*Required task*.
Render the data below as a numbered list, omitting blank lines and leaving out the pictures.

*Extracted records*.
# # # # # # #
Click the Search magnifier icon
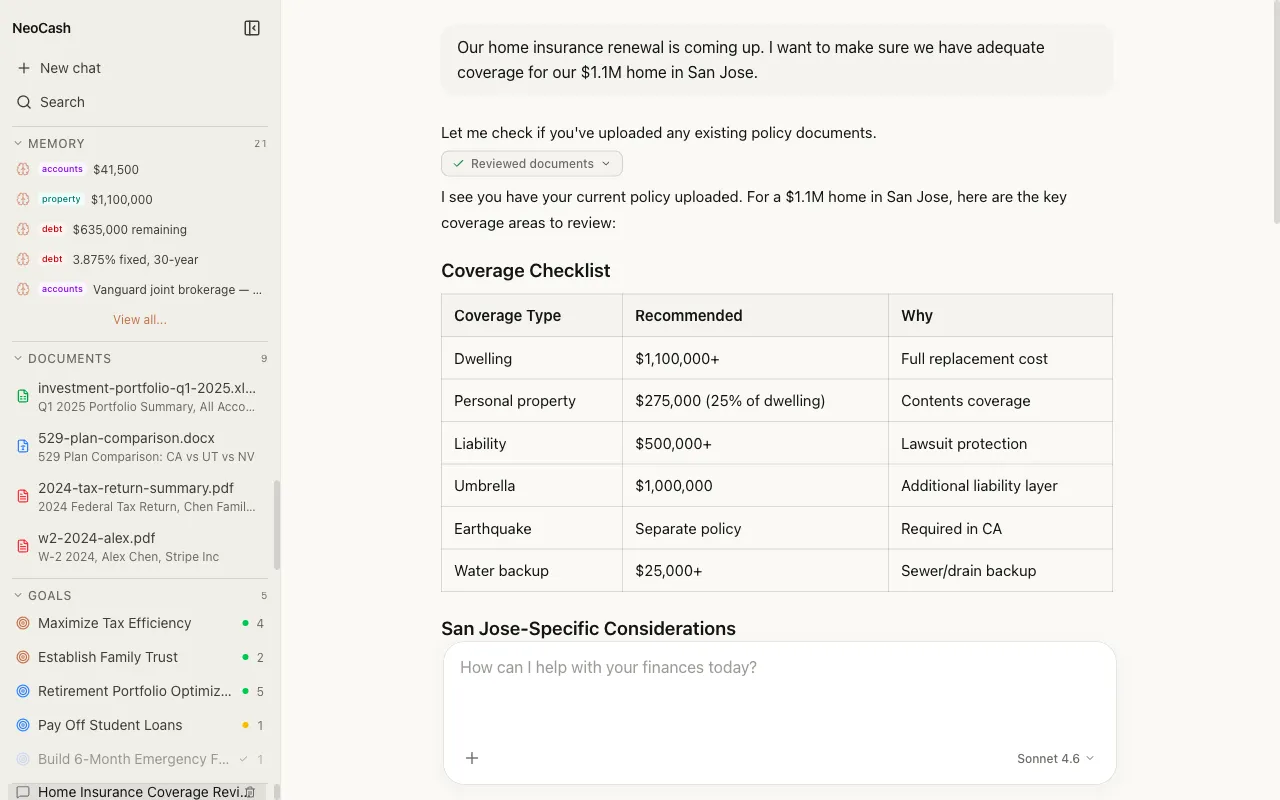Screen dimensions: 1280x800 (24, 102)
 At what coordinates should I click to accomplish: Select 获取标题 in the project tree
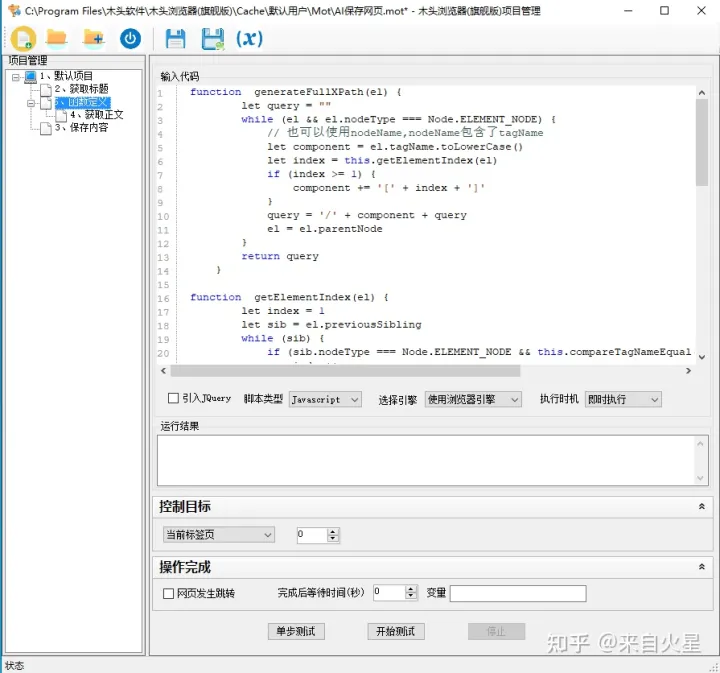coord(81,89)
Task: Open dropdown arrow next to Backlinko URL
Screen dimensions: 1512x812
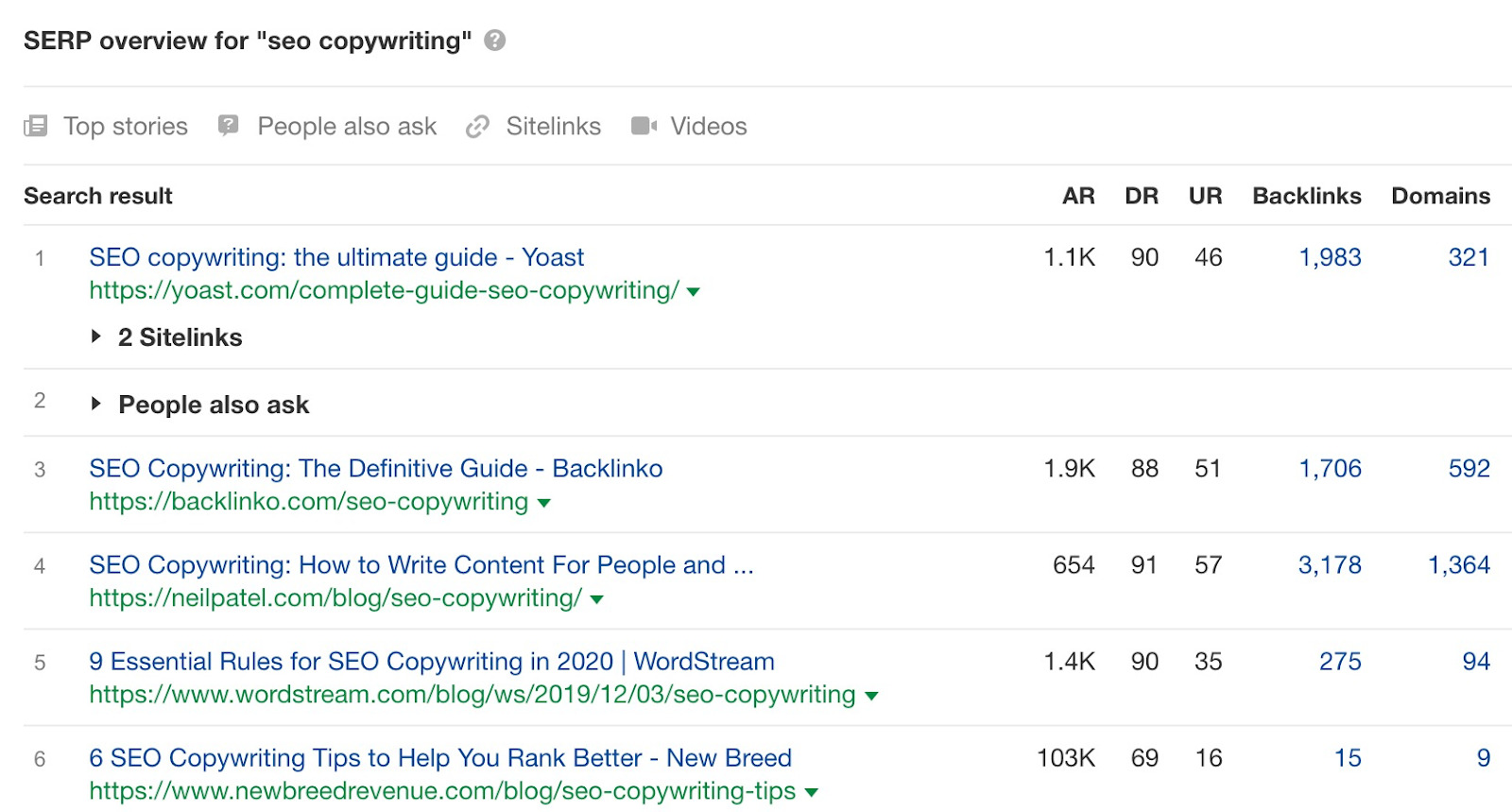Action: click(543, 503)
# # # # # # #
*Solution to the exercise*.
1. Click the Search magnifier icon
2. Screen dimensions: 1280x800 (24, 102)
3.  At what coordinates should I click to accomplish: Select 获取标题 in the project tree
4. coord(81,89)
5. Task: Open dropdown arrow next to Backlinko URL
6. Screen dimensions: 1512x812
7. Action: click(543, 503)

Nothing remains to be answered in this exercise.